By Frank Herbert
What if you could get rid of all the nasty bugs and replace them with "better" bugs? That is the idea behind The Green Brain.
So the Chinese are the first to embrace the idea and are eager to spread the effort to the rest of the world. But what they are not revealing is that their effort to rid China of "bad" bugs and replace them with modified bees has resulted in massive crop failures.
So Brazil has been implementing the Chinese plan and wholesale extermination of insects has been undertaken. But the insects seem to be fighting back.

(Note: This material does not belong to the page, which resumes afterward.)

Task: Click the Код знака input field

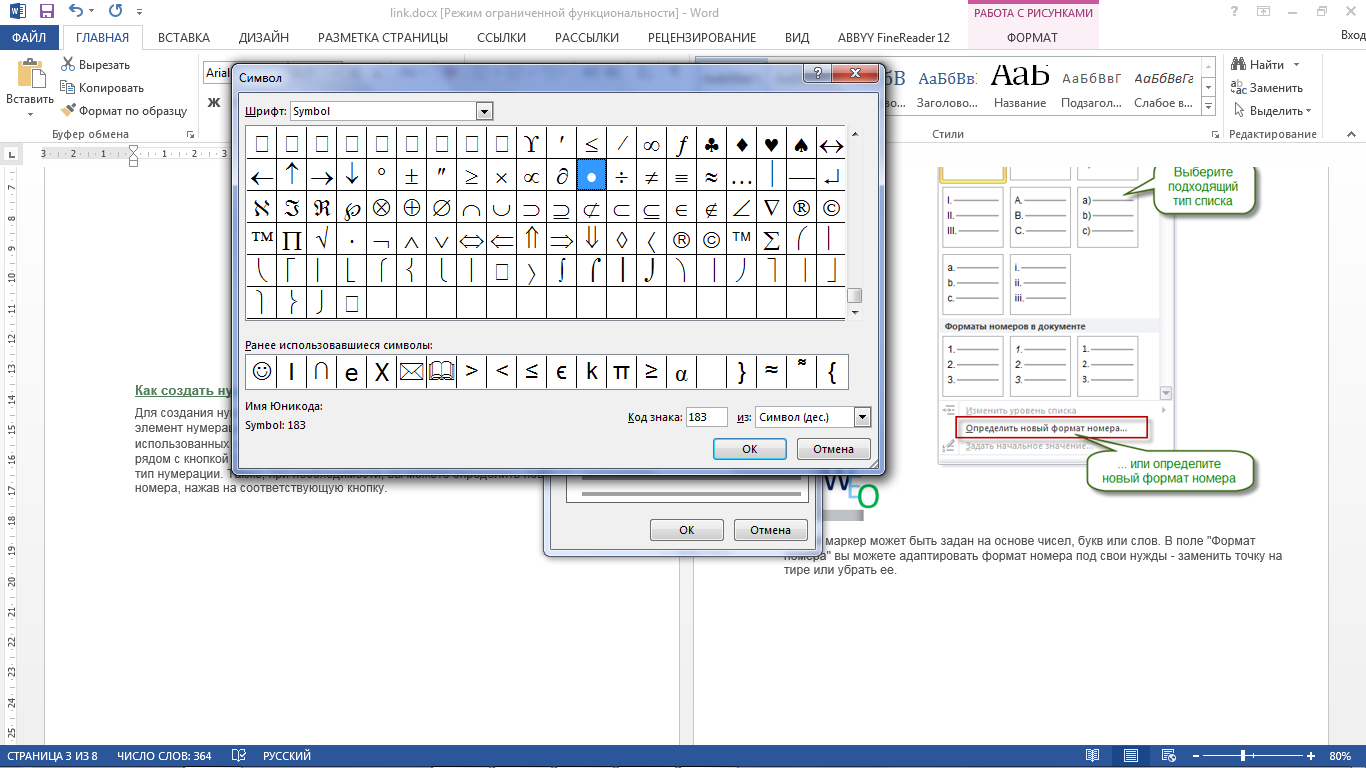Action: pyautogui.click(x=706, y=417)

Deep in the jungle, the insects have created a brain, a brain to guide them in their fight to survive against the poison onslaught from the human world.
A group of investigators enter the jungle trying to track reports of giant insects and of organized attacks by insects. But it doesn't go well for them at all. Almost everyone at their camp gets killed when the insects launch an attack against the camp. Three of them manage to get to an amphibious vehicle and land it in a river they hope will get them back closer to civilization. The vehicle was seriously damaged in the insect attack and is nearly defunct. The three people have to cope with the muggy heat, the lack of food, the dangers of the river and continuing attacks by the organized insects. But all the insects want is to bring the people to the green brain so it can try to talk sense to the humans, that their wholesale insect slaughter is endangering all life on the planet.
This book dates from the 1960s. Hopefully we now know that insects are vital to the ecology of the planet and an attempt to exterminate them all is just foolishness. So the whole premise of the book is rather silly. But besides that, most of the story is concerned with the three survivors traveling down the river and that part of the story was boring. So all in all, not a great read.